### What you need to do
Determine how many lines in the entries below include the word "cworld", and reply with that number alone.

### Provided information
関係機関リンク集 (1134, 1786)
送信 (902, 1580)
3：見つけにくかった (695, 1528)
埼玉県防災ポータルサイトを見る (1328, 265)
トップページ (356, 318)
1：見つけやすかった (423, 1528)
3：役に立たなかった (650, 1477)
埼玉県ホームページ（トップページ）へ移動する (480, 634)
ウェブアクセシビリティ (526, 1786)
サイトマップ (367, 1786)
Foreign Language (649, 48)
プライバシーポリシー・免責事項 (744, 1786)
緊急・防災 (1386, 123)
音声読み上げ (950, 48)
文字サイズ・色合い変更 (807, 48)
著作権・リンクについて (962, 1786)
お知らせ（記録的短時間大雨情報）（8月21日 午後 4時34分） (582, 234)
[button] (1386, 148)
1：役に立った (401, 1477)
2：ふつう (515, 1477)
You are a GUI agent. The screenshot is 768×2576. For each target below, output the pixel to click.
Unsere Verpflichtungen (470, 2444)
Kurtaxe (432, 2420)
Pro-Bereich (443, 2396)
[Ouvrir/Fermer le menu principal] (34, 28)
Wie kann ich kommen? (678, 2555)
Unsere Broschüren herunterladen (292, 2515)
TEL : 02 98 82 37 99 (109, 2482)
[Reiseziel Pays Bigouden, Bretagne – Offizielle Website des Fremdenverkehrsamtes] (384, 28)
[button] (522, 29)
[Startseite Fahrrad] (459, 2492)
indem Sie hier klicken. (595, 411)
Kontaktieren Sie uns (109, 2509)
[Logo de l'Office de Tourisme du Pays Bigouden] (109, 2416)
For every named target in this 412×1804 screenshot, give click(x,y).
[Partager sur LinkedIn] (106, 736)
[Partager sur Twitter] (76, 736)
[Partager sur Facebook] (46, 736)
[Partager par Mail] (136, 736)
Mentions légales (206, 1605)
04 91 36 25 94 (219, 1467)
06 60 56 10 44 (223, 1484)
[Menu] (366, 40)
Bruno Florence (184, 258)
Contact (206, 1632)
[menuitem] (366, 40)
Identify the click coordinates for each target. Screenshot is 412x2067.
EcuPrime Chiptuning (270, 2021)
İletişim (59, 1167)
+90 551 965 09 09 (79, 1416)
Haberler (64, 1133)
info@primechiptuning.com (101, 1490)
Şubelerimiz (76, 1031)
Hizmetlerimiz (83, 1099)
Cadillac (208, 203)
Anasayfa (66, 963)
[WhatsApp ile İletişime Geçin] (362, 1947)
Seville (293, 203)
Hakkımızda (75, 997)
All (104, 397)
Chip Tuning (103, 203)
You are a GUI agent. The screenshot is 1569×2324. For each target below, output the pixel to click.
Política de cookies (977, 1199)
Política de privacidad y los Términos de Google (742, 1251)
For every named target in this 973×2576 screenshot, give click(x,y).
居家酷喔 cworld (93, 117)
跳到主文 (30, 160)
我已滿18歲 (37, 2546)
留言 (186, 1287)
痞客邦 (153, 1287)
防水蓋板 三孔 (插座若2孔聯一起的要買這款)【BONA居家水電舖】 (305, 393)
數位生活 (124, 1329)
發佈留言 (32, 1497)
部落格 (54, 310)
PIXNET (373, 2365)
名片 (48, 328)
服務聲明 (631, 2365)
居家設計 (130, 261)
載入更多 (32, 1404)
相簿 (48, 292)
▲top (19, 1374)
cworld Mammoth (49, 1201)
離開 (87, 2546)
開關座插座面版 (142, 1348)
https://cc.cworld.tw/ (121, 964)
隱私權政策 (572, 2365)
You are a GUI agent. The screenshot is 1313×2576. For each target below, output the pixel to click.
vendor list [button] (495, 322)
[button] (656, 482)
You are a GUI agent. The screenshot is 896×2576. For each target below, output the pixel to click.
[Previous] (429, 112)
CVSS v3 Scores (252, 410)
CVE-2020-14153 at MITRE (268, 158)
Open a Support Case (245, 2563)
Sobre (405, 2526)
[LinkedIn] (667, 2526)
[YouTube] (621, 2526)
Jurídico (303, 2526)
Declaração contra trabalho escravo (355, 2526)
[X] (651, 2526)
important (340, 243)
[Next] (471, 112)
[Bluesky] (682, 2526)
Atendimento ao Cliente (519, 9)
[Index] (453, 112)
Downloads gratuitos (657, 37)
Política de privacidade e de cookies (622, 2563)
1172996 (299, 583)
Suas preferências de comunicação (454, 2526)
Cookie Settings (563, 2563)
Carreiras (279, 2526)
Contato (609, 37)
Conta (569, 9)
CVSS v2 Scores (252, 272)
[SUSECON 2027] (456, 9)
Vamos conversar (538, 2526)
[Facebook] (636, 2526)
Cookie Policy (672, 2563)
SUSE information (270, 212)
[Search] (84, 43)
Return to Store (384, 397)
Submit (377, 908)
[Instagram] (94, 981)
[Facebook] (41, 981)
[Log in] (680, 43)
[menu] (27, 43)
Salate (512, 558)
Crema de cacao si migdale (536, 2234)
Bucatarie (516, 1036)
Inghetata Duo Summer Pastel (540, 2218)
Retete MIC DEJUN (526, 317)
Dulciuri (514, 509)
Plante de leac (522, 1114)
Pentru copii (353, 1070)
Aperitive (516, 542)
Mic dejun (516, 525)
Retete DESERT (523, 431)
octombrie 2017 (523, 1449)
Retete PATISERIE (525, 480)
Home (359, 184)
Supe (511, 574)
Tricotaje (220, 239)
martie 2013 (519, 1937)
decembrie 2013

### Solution to this exercise
3